-- WHAT IS REQUIRED --
Report every line of the records beneath this task that holds the string "computer".

-- Records from a data collection --
★ ★ ★ ★ ★ ★ ★

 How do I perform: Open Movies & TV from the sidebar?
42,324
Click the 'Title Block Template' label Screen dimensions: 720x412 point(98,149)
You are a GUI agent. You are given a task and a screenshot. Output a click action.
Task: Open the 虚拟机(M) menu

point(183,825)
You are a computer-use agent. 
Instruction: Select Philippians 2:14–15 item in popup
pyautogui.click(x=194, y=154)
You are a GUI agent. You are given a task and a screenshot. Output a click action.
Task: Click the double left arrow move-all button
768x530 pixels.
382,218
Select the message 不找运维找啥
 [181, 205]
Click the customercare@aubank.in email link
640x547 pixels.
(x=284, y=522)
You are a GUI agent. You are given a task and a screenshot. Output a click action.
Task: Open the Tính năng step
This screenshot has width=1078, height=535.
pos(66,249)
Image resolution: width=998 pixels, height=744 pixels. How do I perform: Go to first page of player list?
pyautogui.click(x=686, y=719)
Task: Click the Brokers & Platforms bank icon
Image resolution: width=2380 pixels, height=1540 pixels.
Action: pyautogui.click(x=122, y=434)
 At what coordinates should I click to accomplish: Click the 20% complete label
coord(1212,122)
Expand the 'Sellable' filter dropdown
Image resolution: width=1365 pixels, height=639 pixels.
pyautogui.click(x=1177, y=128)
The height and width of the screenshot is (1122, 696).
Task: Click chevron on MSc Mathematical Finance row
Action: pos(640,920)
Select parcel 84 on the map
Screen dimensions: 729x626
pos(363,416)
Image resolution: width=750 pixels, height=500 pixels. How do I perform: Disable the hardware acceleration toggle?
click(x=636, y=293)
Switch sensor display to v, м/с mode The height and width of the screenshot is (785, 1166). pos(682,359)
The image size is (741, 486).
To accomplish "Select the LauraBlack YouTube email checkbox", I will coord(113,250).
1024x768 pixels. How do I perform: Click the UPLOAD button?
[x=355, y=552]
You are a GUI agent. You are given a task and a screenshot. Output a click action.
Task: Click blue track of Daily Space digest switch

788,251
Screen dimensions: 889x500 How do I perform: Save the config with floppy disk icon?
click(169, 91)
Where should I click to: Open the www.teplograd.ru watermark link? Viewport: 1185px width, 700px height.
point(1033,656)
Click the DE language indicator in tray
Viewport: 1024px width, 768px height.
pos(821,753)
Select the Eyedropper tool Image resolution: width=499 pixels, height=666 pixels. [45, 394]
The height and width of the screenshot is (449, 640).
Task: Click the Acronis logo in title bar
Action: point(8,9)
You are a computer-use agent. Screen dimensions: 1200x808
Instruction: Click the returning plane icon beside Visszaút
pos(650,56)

★ ★ ★ ★ ★ ★ ★

-- RESULT BELOW --
You are a computer-use agent. 
You are a computer-use agent. Screen dimensions: 1200x808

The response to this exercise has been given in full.